When this happened, some of "the Perfected" remained in the house of the sick person, to see that their murderous prescriptions were obeyed to the letter. Or if this was impossible, they had "the consoled" taken to the house of some friend, where they could readily carry out their policy of starvation.
But as a general rule the "heretics" submitted to the endura of their own free will. Raymond Isaure tells us of a certain Guillaume Sabatier who began the endura in a retired villa, immediately after his initiation; he starved himself to death in seven weeks. A woman named Gentilis died of the endura in six or seven days. A woman of Coustaussa, who had separated from her husband, went to Saverdum to receive the consolamentum. She at once began the endura at Ax, and died after an absolute fast of about twelve weeks. A certain woman named Montaliva submitted to the endura; during it "she ate nothing whatever, but drank some water; she died in six weeks."[1] This case gives us some idea of this terrible practice; we see that they were sometimes allowed to drink water, which explains the extraordinary duration of some of these suicidal fasts.
[1] Ms. 609, of the library of Toulouse, fol. 28.
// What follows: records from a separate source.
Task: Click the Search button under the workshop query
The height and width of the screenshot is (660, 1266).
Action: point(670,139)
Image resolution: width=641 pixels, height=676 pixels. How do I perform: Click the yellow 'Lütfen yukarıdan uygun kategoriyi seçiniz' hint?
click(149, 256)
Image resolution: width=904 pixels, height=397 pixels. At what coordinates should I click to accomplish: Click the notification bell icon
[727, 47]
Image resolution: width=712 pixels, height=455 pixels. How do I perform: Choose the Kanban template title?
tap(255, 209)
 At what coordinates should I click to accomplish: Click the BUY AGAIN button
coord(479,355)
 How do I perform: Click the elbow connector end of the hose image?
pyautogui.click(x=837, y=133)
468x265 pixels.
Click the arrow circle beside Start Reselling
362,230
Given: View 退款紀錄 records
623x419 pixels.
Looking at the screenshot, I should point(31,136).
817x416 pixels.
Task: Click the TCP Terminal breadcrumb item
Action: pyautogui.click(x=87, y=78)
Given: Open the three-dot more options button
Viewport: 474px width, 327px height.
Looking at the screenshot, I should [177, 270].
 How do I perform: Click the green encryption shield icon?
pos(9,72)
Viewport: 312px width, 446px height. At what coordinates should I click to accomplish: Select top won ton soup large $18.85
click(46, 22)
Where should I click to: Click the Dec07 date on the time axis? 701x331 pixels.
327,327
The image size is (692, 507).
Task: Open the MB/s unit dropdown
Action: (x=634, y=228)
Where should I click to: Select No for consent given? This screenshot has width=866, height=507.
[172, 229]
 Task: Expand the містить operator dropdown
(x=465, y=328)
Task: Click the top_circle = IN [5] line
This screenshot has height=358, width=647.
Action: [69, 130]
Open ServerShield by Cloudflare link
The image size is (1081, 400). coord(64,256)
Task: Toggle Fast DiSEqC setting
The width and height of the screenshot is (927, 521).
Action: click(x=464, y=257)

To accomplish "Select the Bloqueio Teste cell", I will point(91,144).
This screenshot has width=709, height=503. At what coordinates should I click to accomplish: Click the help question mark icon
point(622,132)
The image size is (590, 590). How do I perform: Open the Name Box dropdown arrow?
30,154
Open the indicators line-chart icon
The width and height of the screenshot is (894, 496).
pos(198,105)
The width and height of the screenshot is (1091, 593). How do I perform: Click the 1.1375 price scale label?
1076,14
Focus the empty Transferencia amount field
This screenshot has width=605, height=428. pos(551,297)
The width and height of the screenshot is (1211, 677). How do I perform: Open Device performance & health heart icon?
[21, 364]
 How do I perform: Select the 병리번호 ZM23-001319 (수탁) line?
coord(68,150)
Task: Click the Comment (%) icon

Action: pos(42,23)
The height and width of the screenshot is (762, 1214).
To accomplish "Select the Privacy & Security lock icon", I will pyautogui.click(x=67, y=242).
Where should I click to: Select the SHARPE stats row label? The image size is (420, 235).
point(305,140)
Some of the Cathari committed suicide in other ways. A woman of Toulouse named Guillemette first began to subject herself to the endura by frequent blood letting; then she tried to weaken herself more by taking long baths; finally she drank poison, and as death did not come quickly enough, she swallowed pounded glass to perforate her intestines.[1] Another woman opened her veins in the bath.2
[1] Ms. 609, of Toulouse, fol. 33.
[2] Ibid., fol. 70.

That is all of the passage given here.